Victor

Age: 11
Date: 1799
Location: Aveyron, France
Animals: -

L'Enfant Sauvage
Victor of Aveyron is perhaps the best-known feral child, made famous through Truffaut's film L'Enfant Sauvage. Victor is considered by many to be the first documented case of autism.

Found in the forest
Victor was first sighted wandering in the woods near Saint Sernin sur Rance, in southern France, at the end of the 18th century. He was captured but subsequently escaped, and wasn't retaken until January 1800 when he emerged from the woods.

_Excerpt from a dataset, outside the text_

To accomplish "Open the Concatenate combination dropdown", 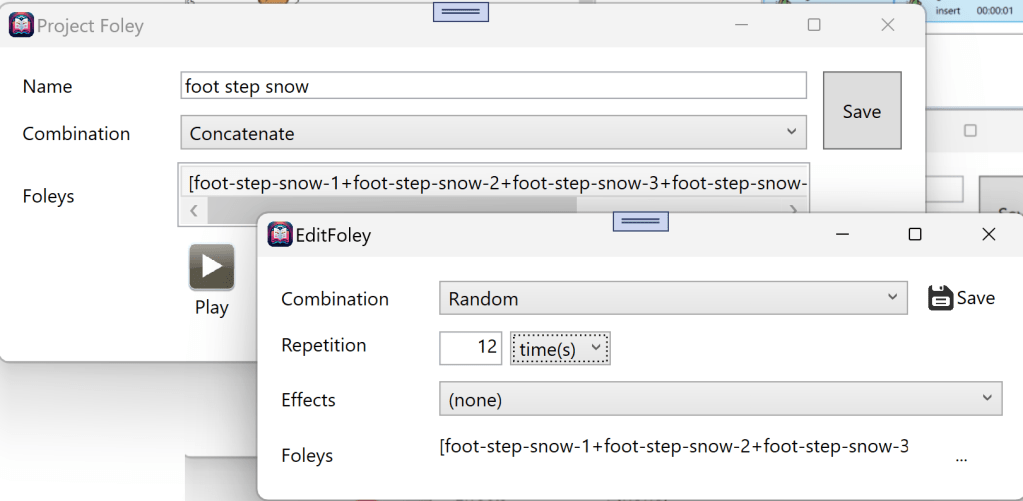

Aged about 12, he couldn't speak and bore a number of scars, suggesting he'd been in the wild for some time.

Why he was called Victor
Victor was given his name after the leading character in the play Victor, ou l'enfant de la forêt, the oddly prescient melodramatic play — indeed, the first fully developed melodrama — by René Guilbert de Pixérécourt, written in 1797/8, first produced in 1798 and published in 1803, and itself based on a book with the same name written by François Guil Ducray-Duminil in 1796.

Who was Victor?
Recent research into local and national archives in France suggests that Victor was probably abandoned by his family. There are suggestions that there was a child living in the area who could not speak.

Human or animal?
Victor's discovery coincided with the age of Enlightenment, when debate raged about what exactly separated humans from animals, and he was thus ideal experimental fodder for the scientists, just as Genie was so many years later. Victor eventually ended up with Itard, who wanted to teach him to speak and generally civilise him, but Itard made little progress.

What became of Victor?
Victor, the wild boy of Averyon, died at the age of 40 at an annexe of the Paris Institution des Sourds-Muets at 4 Impasse des Feuillantines where he lived with Mme Guérin.